CLD - Module 1 Beginning the Process Flashcards
1
Q
Important in Financing Statement
A
A financing statement must describe the collateral as mandated in the UCC.
2
Q
Lender Liability
A
- Lenders have been held accountable for negligence in processing a loan application by ignoring information in the borrower’s favor.
- Lenders should never insist on including in the loan documents additional terms and conditions not outlined in the commitment letter
- Lenders have sometimes been held responsible for granting loans that they knew were beyond the borrower’s ability to repay.
- Lenders should avoid withholding business information that would discourage borrowers from seeking loans,
3
Q
Commitment Letters important components:
A
- should detail the terms of the deal
- identify the parties involved as well as the type or types of credit facilities being offered
- describe the purpose
- the interest rate and other compensation to the lender
- the maturity and the repayment terms
- Any collateral for the loan should be identified in the commitment letter with specificity. You’ll also need to describe lien priority requirements, state special collateral administration matters, and identify any requirements for guaranties or other assurances of payment from third parties.
- must specify all conditions to closing, including any documentation requirements and whether or not there are any related transactions that must be consummated before closing.
- Other provisions governing the commitment letter and loan negotiation process should also be specified in the letter. These include the fees involved in the transaction, the effective period of commitment, the authority to conduct investigation, the brokerage fees, and the non-assignability of the commitment.
4
Q
The Equal Credit Opportunity Act, or ECOA
A
- an anti-discrimination law implemented by the Federal Reserve Board through Regulation B
- prohibits discrimination based on race, color, religion, sex, marital status, national origin, age (if an adult), receipt of income from a public assistance program, or the good faith exercise of any rights granted under the Consumer Credit Protection Act.
- In non-community-property states, Regulation B prohibits requests for a guaranty from a spouse, except where a potential borrower relies in part on property that he or she owns jointly with his or her spouse to satisfy the bank’s standards of creditworthiness.the bank can request more creditworthy co-guarantors but still may not require spouses as co-guarantors. However, if a spouse volunteers as a co-guarantor, the bank can accept that guaranty as it chooses.
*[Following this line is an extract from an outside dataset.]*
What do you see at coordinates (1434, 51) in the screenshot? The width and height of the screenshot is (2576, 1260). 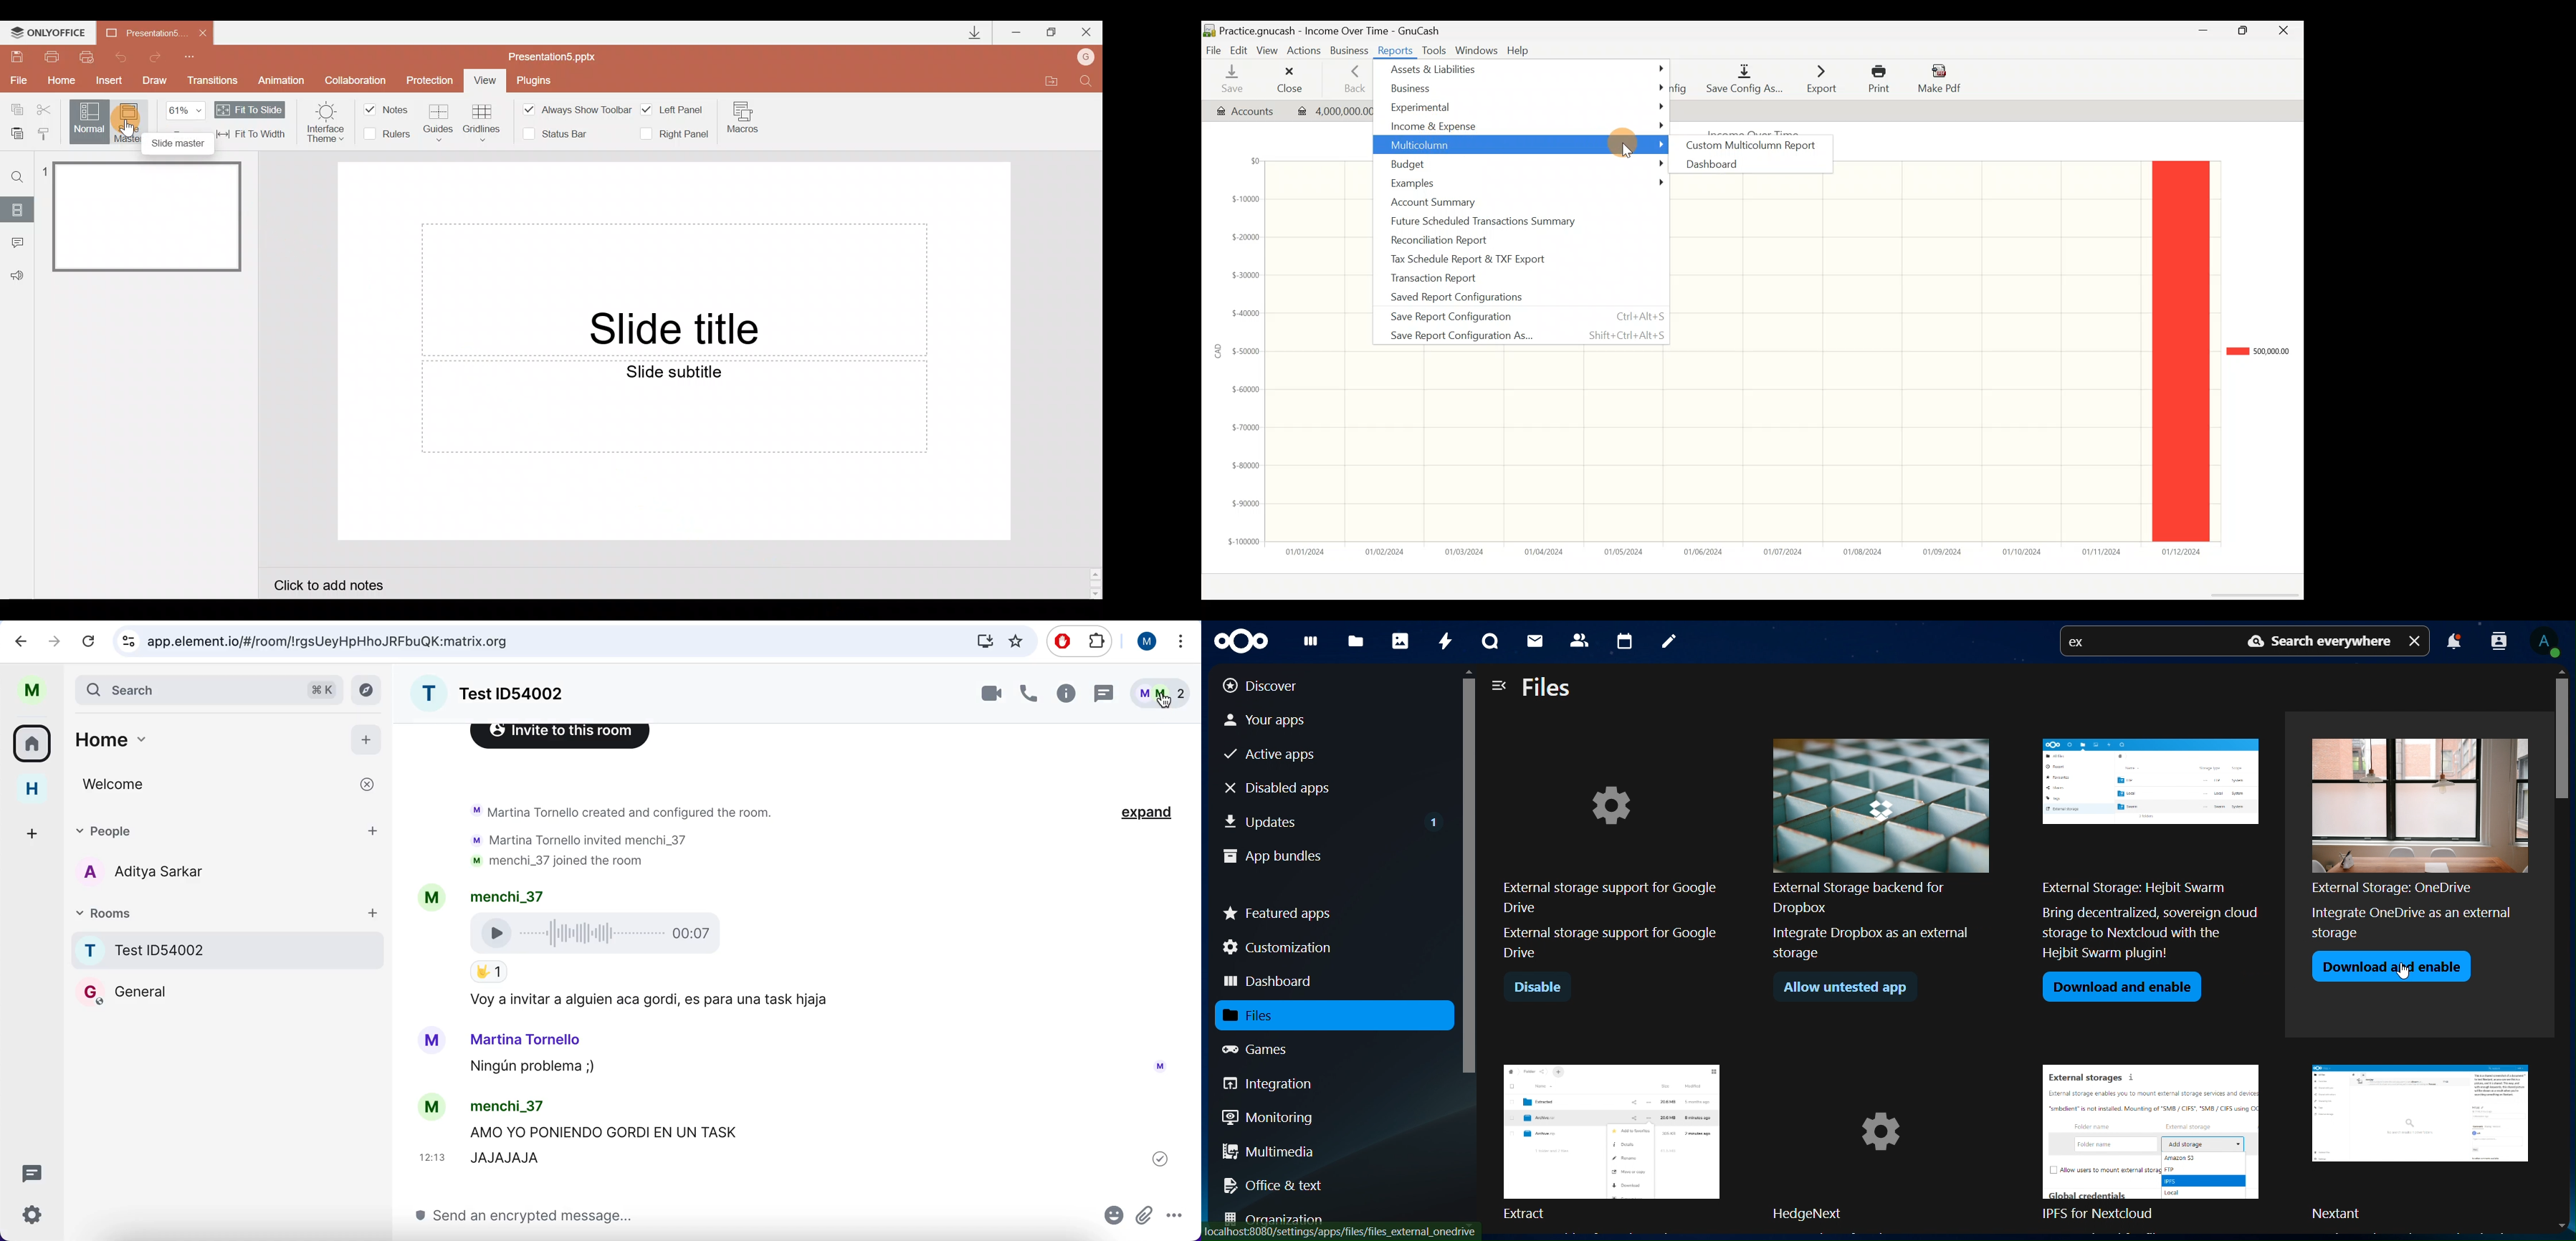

- In a community property state, if applicable state law denies a potential borrower the power to manage enough community property to qualify for the amount of credit he or she has requested, and if the borrower doesn’t have enough separate property to meet the bank’s standards of creditworthiness, then the personal liability of another party is necessary, and the bank can ask the applicant to obtain a cosigner or guarantor.